▶ [Exercise details]: Copy out every one of the lines below word for word, with nothing changed or left out.

▶ [Information shown]:
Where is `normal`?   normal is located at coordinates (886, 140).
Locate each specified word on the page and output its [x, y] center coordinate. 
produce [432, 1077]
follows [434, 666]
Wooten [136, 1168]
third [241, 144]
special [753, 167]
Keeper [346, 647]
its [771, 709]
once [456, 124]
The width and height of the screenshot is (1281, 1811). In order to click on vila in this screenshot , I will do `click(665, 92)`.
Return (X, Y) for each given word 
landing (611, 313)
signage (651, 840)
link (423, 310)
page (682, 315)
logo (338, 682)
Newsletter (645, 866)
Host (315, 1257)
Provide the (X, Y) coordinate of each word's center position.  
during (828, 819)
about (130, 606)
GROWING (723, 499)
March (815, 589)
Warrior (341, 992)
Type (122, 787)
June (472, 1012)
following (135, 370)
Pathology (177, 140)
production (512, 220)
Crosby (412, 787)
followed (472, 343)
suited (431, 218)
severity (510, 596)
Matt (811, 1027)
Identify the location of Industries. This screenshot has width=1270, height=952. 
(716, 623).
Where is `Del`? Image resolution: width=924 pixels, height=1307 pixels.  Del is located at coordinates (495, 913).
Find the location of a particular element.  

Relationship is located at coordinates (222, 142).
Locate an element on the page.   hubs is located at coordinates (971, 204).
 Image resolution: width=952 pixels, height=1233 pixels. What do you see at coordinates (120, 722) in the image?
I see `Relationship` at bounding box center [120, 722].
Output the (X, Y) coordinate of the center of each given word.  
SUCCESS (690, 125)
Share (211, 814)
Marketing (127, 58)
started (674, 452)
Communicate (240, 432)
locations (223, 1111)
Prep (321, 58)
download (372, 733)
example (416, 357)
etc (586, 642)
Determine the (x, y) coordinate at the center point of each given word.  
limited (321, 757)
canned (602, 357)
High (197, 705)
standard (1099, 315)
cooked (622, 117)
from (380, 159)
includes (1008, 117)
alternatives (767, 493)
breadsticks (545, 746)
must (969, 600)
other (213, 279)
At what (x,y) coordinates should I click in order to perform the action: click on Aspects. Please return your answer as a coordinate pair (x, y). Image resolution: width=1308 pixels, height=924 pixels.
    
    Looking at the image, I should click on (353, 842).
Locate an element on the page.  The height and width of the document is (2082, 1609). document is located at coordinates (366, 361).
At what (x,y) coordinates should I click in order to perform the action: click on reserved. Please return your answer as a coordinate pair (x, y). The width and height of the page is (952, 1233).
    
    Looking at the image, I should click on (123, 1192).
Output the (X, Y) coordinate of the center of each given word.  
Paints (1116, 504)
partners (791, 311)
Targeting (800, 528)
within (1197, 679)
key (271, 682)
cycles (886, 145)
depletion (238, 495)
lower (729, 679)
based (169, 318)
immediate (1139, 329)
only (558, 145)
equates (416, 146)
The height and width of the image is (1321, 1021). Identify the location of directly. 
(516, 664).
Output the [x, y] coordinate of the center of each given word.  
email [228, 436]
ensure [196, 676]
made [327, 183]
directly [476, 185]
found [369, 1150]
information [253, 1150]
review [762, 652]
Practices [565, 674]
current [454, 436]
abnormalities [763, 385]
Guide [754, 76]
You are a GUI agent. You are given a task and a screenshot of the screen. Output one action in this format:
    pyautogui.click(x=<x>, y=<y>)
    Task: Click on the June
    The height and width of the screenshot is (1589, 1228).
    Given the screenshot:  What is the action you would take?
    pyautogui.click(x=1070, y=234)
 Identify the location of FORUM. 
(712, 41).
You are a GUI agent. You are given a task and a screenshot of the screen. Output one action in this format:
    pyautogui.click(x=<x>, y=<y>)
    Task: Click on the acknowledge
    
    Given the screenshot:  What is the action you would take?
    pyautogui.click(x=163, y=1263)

▶ [The answer]:
Where is `normal`?   normal is located at coordinates (886, 140).
Locate each specified word on the page and output its [x, y] center coordinate. 
produce [432, 1077]
follows [434, 666]
Wooten [136, 1168]
third [241, 144]
special [753, 167]
Keeper [346, 647]
its [771, 709]
once [456, 124]
The width and height of the screenshot is (1281, 1811). In order to click on vila in this screenshot , I will do `click(665, 92)`.
Return (X, Y) for each given word 
landing (611, 313)
signage (651, 840)
link (423, 310)
page (682, 315)
logo (338, 682)
Newsletter (645, 866)
Host (315, 1257)
Provide the (X, Y) coordinate of each word's center position.  
during (828, 819)
about (130, 606)
GROWING (723, 499)
March (815, 589)
Warrior (341, 992)
Type (122, 787)
June (472, 1012)
following (135, 370)
Pathology (177, 140)
production (512, 220)
Crosby (412, 787)
followed (472, 343)
suited (431, 218)
severity (510, 596)
Matt (811, 1027)
Identify the location of Industries. This screenshot has width=1270, height=952. 
(716, 623).
Where is `Del`? Image resolution: width=924 pixels, height=1307 pixels.  Del is located at coordinates (495, 913).
Find the location of a particular element.  

Relationship is located at coordinates (222, 142).
Locate an element on the page.   hubs is located at coordinates (971, 204).
 Image resolution: width=952 pixels, height=1233 pixels. What do you see at coordinates (120, 722) in the image?
I see `Relationship` at bounding box center [120, 722].
Output the (X, Y) coordinate of the center of each given word.  
SUCCESS (690, 125)
Share (211, 814)
Marketing (127, 58)
started (674, 452)
Communicate (240, 432)
locations (223, 1111)
Prep (321, 58)
download (372, 733)
example (416, 357)
etc (586, 642)
Determine the (x, y) coordinate at the center point of each given word.  
limited (321, 757)
canned (602, 357)
High (197, 705)
standard (1099, 315)
cooked (622, 117)
from (380, 159)
includes (1008, 117)
alternatives (767, 493)
breadsticks (545, 746)
must (969, 600)
other (213, 279)
At what (x,y) coordinates should I click in order to perform the action: click on Aspects. Please return your answer as a coordinate pair (x, y). Image resolution: width=1308 pixels, height=924 pixels.
    
    Looking at the image, I should click on (353, 842).
Locate an element on the page.  The height and width of the document is (2082, 1609). document is located at coordinates (366, 361).
At what (x,y) coordinates should I click in order to perform the action: click on reserved. Please return your answer as a coordinate pair (x, y). The width and height of the page is (952, 1233).
    
    Looking at the image, I should click on (123, 1192).
Output the (X, Y) coordinate of the center of each given word.  
Paints (1116, 504)
partners (791, 311)
Targeting (800, 528)
within (1197, 679)
key (271, 682)
cycles (886, 145)
depletion (238, 495)
lower (729, 679)
based (169, 318)
immediate (1139, 329)
only (558, 145)
equates (416, 146)
The height and width of the image is (1321, 1021). Identify the location of directly. 
(516, 664).
Output the [x, y] coordinate of the center of each given word.  
email [228, 436]
ensure [196, 676]
made [327, 183]
directly [476, 185]
found [369, 1150]
information [253, 1150]
review [762, 652]
Practices [565, 674]
current [454, 436]
abnormalities [763, 385]
Guide [754, 76]
You are a GUI agent. You are given a task and a screenshot of the screen. Output one action in this format:
    pyautogui.click(x=<x>, y=<y>)
    Task: Click on the June
    The height and width of the screenshot is (1589, 1228).
    Given the screenshot:  What is the action you would take?
    pyautogui.click(x=1070, y=234)
 Identify the location of FORUM. 
(712, 41).
You are a GUI agent. You are given a task and a screenshot of the screen. Output one action in this format:
    pyautogui.click(x=<x>, y=<y>)
    Task: Click on the acknowledge
    
    Given the screenshot:  What is the action you would take?
    pyautogui.click(x=163, y=1263)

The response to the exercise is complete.